Story Published:
Aug 24, 2006 at 4:55 AM PDT
Story Updated:
Aug 31, 2006 at 8:36 AM PDT
PRAGUE, CZECH REPUBLIC - For decades, it's been confused
with a cartoon dog and ridiculed as a puny poser. Now Pluto, the
solar system's consummate cling-on, has suffered its worst
humiliation: It's not even a planet anymore.
After a tumultuous week of clashing over the essence of the
cosmos, leading astronomers Thursday stripped Pluto of the
planetary status it has held since its discovery in 1930. The new
definition of what is - and isn't - a planet fills a centuries-old
black hole for scientists who have labored since Copernicus without
one.
The historic vote by the International Astronomical Union
officially shrinks Earth's neighborhood from the traditional nine
planets to eight.
But the scientists made clear they're as sentimental as anyone
else about the ninth rock from the sun.
Jocelyn Bell Burnell - a specialist in neutron stars from
Northern Ireland who oversaw the proceedings in Prague - urged
those who might be "quite disappointed" to look on the bright
side.
"It could be argued that we are creating an umbrella called
'planet' under which the dwarf planets exist," she said, drawing
laughter by waving a stuffed Pluto of Walt Disney fame beneath a
real umbrella. Later, she hugged the doll as she stood at the dais.
"Many more Plutos wait to be discovered," added Richard
Binzel, a professor of planetary science at the Massachusetts
Institute of Technology.
The decision by the prestigious international group spells out
the basic tests that celestial objects will have to meet before
they can be considered for admission to the elite cosmic club.
For now, membership will be restricted to the eight
"classical" planets in the solar system: Mercury, Venus, Earth,
Mars, Jupiter, Saturn, Uranus and Neptune.
Much-maligned Pluto - named for the God of the underworld -
doesn't make the grade under the new rules for a planet: "a
celestial body that is in orbit around the sun, has sufficient mass
for its self-gravity to overcome rigid body forces so that it
assumes a ... nearly round shape, and has cleared the neighborhood
around its orbit."
Pluto is automatically disqualified because its oblong orbit
overlaps with Neptune's.
Instead, it will be reclassified in a new category of "dwarf
planets," similar to what long have been termed "minor planets."
The definition also lays out a third class of lesser objects that
orbit the sun - "small solar system bodies," a term that will
apply to numerous asteroids, comets and other natural satellites.

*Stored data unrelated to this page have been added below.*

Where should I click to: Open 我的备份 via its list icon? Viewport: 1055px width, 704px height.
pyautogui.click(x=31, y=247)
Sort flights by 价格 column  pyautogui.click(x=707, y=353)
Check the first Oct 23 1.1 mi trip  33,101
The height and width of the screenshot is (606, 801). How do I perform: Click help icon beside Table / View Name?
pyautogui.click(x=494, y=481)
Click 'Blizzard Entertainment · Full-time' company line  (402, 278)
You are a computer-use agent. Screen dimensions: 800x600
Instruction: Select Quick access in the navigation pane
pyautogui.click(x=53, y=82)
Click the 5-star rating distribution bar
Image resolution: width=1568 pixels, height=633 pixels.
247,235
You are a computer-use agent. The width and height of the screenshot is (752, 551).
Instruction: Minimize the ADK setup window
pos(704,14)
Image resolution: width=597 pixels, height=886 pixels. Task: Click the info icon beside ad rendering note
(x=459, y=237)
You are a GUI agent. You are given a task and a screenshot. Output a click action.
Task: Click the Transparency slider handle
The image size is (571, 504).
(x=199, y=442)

Experts said there could be dozens of dwarf planets catalogued
across the solar system in the next few years - handing the world's
school teachers a challenge.
Neil Crumpton, a science teacher at Mountfitchet High School in
Stansted Mountfitchet, north of London, called the announcement
"very exciting."
"To be honest, this has been brewing for a while. Pluto has
always been a bone of contention among astronomers because of the
odd way it orbits the sun," Crumpton said. "For a start, we'll
have to change all the mnemonics we use to teach children the
lineup of the planets. But Pluto has not disappeared and it doesn't
hurt children to know about it."
NASA said Thursday that Pluto's demotion would not affect its
$700 million New Horizons spacecraft mission, which earlier this
year began a 9½-year journey to the oddball object to unearth more
of its secrets.
"We will continue pursuing exploration of the most
scientifically interesting objects in the solar system, regardless
of how they are categorized," Paul Hertz, chief scientist for the
science mission directorate, said in a statement.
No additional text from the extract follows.